| Challenge |
Collect every line below that contains the string "numbered".

| Exercise inputs |
>> start

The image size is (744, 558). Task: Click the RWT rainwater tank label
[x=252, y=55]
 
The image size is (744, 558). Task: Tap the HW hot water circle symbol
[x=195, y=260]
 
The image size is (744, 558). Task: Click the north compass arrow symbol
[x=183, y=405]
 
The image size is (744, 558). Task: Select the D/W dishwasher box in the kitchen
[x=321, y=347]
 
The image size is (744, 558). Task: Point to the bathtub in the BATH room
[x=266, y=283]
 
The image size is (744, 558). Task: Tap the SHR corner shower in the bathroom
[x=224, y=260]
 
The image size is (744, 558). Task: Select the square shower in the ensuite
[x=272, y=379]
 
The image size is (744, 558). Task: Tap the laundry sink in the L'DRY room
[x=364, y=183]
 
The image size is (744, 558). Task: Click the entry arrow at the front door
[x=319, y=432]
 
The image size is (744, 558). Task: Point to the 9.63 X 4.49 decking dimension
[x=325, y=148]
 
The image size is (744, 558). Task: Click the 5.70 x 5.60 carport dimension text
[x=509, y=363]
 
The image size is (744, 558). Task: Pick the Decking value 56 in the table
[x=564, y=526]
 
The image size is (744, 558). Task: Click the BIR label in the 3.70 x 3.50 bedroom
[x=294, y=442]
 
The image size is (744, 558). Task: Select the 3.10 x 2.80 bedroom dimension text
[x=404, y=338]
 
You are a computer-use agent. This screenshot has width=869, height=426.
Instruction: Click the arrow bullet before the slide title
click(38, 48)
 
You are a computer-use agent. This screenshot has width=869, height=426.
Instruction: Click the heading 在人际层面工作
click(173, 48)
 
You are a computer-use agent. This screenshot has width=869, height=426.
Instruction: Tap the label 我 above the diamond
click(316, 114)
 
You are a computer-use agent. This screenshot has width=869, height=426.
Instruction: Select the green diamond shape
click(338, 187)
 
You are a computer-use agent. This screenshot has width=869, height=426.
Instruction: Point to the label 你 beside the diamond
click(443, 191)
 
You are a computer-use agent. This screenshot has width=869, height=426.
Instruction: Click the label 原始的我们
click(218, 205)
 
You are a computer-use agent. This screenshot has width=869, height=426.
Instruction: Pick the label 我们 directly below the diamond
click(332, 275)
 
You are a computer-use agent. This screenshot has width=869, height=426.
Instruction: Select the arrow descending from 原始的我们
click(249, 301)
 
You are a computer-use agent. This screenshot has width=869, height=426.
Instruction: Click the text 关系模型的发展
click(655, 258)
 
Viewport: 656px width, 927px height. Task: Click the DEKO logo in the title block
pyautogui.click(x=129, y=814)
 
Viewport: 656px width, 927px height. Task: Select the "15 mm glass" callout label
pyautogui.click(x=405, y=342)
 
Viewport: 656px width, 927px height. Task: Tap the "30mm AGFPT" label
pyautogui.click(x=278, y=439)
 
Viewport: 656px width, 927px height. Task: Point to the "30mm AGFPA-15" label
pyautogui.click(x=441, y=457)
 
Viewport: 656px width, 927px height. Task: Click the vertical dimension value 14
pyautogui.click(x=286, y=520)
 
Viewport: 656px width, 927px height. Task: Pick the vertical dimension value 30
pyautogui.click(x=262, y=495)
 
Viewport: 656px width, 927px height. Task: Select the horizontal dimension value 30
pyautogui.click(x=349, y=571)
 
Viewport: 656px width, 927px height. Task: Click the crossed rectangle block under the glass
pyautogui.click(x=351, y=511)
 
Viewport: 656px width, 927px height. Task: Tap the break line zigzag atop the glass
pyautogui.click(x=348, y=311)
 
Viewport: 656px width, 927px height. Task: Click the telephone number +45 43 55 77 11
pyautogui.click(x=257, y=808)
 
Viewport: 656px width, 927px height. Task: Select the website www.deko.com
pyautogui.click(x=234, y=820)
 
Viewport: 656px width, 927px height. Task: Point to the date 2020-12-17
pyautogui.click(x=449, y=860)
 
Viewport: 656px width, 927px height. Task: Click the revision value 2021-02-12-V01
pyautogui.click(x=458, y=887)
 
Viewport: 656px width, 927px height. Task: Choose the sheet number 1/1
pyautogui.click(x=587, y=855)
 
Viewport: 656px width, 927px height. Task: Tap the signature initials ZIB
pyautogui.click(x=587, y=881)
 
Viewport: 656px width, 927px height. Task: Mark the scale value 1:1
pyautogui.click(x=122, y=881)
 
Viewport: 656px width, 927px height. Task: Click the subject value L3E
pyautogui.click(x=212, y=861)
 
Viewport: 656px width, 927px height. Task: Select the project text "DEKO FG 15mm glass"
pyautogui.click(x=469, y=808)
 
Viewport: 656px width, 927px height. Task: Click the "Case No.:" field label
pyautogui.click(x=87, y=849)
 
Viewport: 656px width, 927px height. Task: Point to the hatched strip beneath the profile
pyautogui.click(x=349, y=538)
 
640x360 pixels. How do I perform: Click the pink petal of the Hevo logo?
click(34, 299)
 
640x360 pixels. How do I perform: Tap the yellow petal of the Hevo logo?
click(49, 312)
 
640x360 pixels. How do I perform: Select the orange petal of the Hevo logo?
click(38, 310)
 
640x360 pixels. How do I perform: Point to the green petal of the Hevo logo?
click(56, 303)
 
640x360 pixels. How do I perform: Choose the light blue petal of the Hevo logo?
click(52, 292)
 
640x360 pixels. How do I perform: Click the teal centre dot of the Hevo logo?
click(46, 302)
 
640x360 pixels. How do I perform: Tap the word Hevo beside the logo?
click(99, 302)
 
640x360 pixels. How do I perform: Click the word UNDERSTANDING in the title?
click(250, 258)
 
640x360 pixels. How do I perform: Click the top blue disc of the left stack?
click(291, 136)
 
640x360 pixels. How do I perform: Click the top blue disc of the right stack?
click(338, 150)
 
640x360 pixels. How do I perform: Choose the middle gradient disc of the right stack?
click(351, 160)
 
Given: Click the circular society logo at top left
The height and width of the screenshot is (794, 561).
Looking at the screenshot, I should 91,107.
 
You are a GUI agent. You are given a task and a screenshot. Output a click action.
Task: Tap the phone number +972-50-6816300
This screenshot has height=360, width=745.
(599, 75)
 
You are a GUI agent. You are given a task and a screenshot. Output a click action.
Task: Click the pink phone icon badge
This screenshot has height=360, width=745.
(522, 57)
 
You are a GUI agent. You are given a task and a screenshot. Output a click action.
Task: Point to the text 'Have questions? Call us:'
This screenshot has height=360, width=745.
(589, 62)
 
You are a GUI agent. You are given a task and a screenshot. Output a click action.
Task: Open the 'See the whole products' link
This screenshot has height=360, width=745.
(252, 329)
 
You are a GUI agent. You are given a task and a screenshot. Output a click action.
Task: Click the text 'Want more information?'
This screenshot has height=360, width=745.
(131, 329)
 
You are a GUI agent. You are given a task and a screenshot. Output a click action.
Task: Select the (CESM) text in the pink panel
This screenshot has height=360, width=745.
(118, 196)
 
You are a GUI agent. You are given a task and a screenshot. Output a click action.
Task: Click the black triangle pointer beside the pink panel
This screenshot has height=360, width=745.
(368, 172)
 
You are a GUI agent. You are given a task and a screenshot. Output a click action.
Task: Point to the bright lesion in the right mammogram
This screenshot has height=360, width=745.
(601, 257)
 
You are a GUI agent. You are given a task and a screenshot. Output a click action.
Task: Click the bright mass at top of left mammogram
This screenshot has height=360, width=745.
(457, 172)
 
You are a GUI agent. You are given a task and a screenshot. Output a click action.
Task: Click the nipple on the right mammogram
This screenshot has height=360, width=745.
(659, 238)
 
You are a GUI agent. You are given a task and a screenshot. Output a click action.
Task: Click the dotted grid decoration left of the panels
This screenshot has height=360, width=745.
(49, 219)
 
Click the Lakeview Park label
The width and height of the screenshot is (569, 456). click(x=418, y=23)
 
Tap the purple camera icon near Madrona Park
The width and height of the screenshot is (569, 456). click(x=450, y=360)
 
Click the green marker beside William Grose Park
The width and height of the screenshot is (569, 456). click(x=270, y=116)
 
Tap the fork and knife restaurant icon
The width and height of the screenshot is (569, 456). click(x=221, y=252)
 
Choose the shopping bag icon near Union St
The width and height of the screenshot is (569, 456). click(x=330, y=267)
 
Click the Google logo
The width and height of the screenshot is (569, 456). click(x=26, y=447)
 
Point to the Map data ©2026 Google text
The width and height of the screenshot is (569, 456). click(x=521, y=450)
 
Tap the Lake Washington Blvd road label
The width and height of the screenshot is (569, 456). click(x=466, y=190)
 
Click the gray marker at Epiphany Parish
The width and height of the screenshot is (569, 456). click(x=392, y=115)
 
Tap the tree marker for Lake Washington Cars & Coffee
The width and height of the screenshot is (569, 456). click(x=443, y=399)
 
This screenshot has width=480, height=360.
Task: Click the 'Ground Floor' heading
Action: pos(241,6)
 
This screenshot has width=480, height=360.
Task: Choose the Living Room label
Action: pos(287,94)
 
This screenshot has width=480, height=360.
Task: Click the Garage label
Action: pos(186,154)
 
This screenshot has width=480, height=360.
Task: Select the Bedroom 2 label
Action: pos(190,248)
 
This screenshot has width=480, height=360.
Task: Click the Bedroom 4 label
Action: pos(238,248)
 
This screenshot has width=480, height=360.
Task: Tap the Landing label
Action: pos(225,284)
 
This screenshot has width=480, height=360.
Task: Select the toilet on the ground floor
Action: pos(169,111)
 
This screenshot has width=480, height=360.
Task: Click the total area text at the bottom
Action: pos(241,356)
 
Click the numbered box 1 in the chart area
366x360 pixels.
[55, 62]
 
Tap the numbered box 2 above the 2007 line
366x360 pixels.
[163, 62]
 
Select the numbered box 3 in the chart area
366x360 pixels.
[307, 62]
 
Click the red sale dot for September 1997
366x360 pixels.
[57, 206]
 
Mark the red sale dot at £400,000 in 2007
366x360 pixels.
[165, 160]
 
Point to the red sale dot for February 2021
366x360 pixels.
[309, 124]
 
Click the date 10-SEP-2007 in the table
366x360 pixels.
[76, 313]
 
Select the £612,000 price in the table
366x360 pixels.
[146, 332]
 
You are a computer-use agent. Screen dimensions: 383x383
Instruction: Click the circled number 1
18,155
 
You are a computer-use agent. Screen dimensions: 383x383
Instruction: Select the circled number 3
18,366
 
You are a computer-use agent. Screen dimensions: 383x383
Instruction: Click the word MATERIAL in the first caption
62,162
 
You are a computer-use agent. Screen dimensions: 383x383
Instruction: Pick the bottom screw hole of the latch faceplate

>> end

| Task solution |
Click the numbered box 1 in the chart area
Tap the numbered box 2 above the 2007 line
Select the numbered box 3 in the chart area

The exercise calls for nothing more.